▸ **Belge alıntısı**:

★ ★ ★ ★ ★ ★ ★

Ergenlik ve yetişkinlik dönemlerinden ayrılan beliren yetişkinlik döneminin beş temel özelliği bulunmaktadır (Arnett, 2000: 470). Bu beş temel özelliklerden ilki bireyin kendini tanımaya ve anlamaya çalışması yani kimlik arayışıdır. Bu kimlik arayışı içerisinde birey kendi dünya görüşünü oluşturur, bir meslekten beklentilerini netleştirmek için alan çalışmaları yapar ve romantik ilişkilerinde beklentilerini netleştirir. İlk özellikten de çıkarılabileceği gibi ikinci temel özellik bu dönemin değişim ve dönüşüm dönemi olduğudur. Ergenlik sürecinde birey kendine odaklanmaya çalışsa da çevre daha baskın gelirken beliren yetişkinlik döneminde kişi kendi hayatına, kendi benliğine odaklanır. Dördüncü özelliğimiz ve bu dönemin ortaya çıkışında ilk belirtilen husus olan ergenlik ve yetişkinlik dönemi olmadığı bu ilk dönem arasında yeni bir dönüşüm aşaması olduğudur. Diğer iki dönem arasında kalan beliren yetişkinliğe hazırlık sürecidir. Ergenlikten kopup yetişkinliğe hazırlanma aşaması olması sebebiyle arafta hissedilen bir dönemdir. Ve son olarak beliren yetişkinlik döneminin en büyük avantajı bireyin kendi hayatını bireysel seçimleri doğrultusunda inşa edebilmesidir.

Bu avantajın en büyük destekçisi ise bu dönemde bireylerin hayatlarında fırsatların yoğun olmasıdır. Süreçte birçok deneme yanılma ile beliren yetişkin kendi hayatını inşa edecek ve dönüşüm süreci zenginleşecek ve kişiyi hayata dair daha deneyimli hale getirecektir. Bu dönemdeki fırsatların çok oluşu kişinin kendi seçimlerini yapabilmesi ve sonuçlarının gerekliliklerini üstlenebilmesi kişiyi geliştiren unsurlardır (Arnett, 2006: 5-10).

(28)

★ ★ ★ ★ ★ ★ ★

Hedeflerin nerede göründüğünü gösteren satırlar
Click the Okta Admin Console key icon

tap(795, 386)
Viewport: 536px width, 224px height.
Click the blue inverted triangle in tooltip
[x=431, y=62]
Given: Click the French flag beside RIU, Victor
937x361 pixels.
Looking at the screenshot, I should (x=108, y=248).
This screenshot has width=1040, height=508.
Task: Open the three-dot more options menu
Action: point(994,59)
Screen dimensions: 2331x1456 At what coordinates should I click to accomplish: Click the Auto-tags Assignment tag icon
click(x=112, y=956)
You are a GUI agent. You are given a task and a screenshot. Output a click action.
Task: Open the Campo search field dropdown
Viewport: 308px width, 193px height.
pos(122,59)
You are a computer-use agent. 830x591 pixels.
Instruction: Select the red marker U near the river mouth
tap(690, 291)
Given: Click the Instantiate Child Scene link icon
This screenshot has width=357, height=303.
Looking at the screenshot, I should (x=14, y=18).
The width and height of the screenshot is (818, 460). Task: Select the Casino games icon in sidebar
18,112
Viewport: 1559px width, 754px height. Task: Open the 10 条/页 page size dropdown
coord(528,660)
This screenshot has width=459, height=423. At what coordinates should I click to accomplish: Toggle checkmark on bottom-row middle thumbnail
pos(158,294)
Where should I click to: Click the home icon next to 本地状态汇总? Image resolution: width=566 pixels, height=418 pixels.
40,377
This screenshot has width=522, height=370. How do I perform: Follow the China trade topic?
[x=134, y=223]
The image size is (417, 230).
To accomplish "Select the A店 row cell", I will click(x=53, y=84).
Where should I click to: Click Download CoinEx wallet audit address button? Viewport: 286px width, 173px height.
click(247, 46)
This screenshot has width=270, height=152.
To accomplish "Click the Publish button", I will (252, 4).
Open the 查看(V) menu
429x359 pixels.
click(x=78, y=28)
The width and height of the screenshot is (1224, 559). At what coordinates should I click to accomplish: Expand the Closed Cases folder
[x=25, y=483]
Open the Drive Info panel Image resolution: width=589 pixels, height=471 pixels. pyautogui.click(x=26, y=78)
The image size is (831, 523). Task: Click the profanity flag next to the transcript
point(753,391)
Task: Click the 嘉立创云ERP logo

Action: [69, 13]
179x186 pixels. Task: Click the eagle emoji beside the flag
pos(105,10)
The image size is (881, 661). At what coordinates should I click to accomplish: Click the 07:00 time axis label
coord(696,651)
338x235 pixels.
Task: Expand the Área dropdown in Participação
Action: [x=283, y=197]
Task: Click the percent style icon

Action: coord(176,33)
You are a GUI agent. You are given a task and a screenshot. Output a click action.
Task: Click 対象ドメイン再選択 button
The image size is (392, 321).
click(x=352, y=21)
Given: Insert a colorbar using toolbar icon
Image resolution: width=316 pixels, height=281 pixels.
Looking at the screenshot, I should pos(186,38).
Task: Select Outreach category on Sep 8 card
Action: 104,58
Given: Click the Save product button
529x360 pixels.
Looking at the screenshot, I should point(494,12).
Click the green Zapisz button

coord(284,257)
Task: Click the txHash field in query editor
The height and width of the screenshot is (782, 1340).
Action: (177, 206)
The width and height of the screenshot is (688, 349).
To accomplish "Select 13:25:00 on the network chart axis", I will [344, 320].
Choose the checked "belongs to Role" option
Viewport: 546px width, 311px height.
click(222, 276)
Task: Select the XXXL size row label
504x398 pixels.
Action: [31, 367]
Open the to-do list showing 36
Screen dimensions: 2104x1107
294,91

★ ★ ★ ★ ★ ★ ★

▸ **Verilen görev 1**:
Beliren yetişkinlik üzerine olan belge alıntısına göre bu dönemin en büyük avantajı nedir?
▸ **Verilen görev 2**:
Satırların başından "Action: point(994,59)" ifadesini içeren satıra kadar uzanan kısmı, her iki ucu da dahil ederek değiştirmeden kopyalayın.

▸ **Tam çıktı 1**:
Bireyin kendi hayatını bireysel seçimleri doğrultusunda inşa edebilmesidir.

▸ **Tam çıktı 2**:
Click the Okta Admin Console key icon

tap(795, 386)
Viewport: 536px width, 224px height.
Click the blue inverted triangle in tooltip
[x=431, y=62]
Given: Click the French flag beside RIU, Victor
937x361 pixels.
Looking at the screenshot, I should (x=108, y=248).
This screenshot has width=1040, height=508.
Task: Open the three-dot more options menu
Action: point(994,59)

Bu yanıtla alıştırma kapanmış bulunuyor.